What has HS2 ever done for us?

The open secret of the cancellation of the high-speed Manchester section of HS2 has at last been confirmed, and one of the questions now being asked is “What has the high speed train (HS2) ever done for us?” A number of our posts have considered different aspects of the project from the legal point of view, here, and below is a summary of some of the more important issues.


The HS2 publication Designing and assuring the UK’s largest ever human remains reburial programme (17 September 2020) indicates that the work on burial grounds commenced prior to 2012 with desk-based investigations for the Phase One Environmental Statement. By 2020, HS2 had part-exhumed three Church of England burial grounds in addition to over 20 individual burial sites containing human remains dating from the Bronze Age onwards[1].

The prospect of religious groups becoming involved in the public square was raised in connection with the Transparency of Lobbying etc Bill in our posts here and here, and again in Charities, religious groups and pre-election lobbying, and after the Bill became law on 30 January 2014.

Development of the legislation

The Church of England became involved at an early stage when on 23 May 2013,  the Archbishops’ Council petitioned against the High Speed Rail (London – West Midlands) Bill, then before Parliament, since the proposed route for HS2 would pass through three burial grounds at Euston, Stoke Mandeville and Birmingham.  The Council expressed its concern that the human remains exhumed from these sites would not be “treated in a decent and reverent manner”. However, contrary to media reports, the Church made it clear that it was not opposing HS2 per se: what it is asking for is a technical change to the Bill.

- PROBLEMS AND TASKS -
#1 According to the HS2 article, which three burial grounds would the proposed route pass through?
#2 Write the next few paragraphs of the HS2 article, picking up right after its final sentence.
The data below comes from a separate source and is unrelated to the HS2 article.

- AVAILABLE DATA -
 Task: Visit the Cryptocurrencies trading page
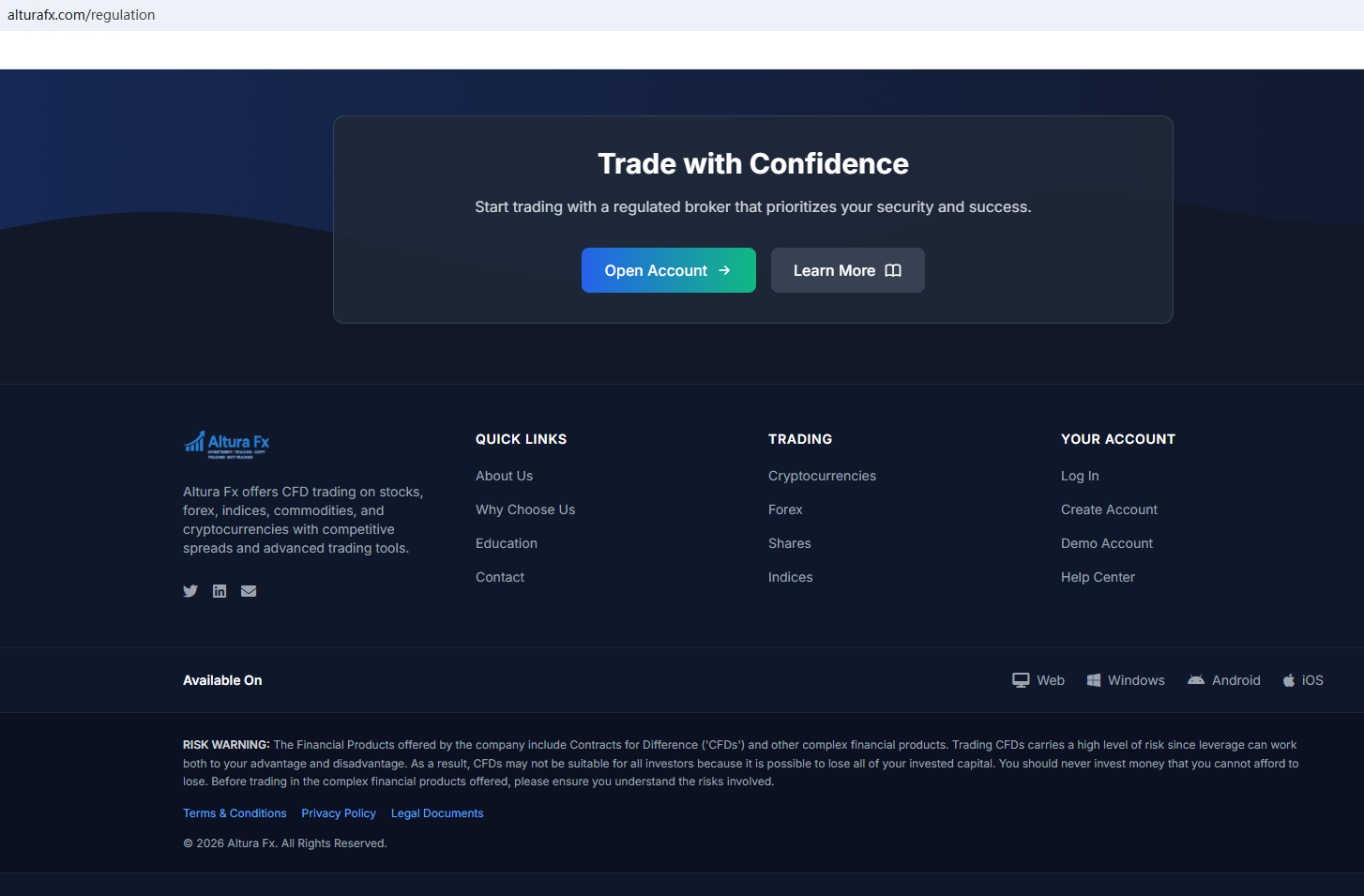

- RESPONSES -
#1 Euston, Stoke Mandeville and Birmingham.

#2
On 5 July the High Speed Rail Committee Select Committee began consideration of petitions to the High Speed Rail (London – West London) Bill to which the St Pancras Parish Church Euston PCC had submitted a petition to the Committee that it was “specially and directly adversely affected by the whole Bill”. On 7 September oral evidence was presented on behalf of the PCC by the churchwarden and the vicar. Responding for the Department for Transport, James Strachan QC identified the four main topics raised by the petitioners as: memorial stones and the burial ground; trees, open spaces in general; and the potential temporary use of a play area.

Assurances relating to the matters of concern to the PCC had been made by a number of disparate groups – the statutory undertaker, Camden Council and the Archbishops’ Council; some of these, such as those relating to trees and their replacement, related more generally to the Borough of Camden. Subsequently, information on the proposed exhumations St James Gardens, Camden, was sought in a written question from Lord Framlingham, HL972.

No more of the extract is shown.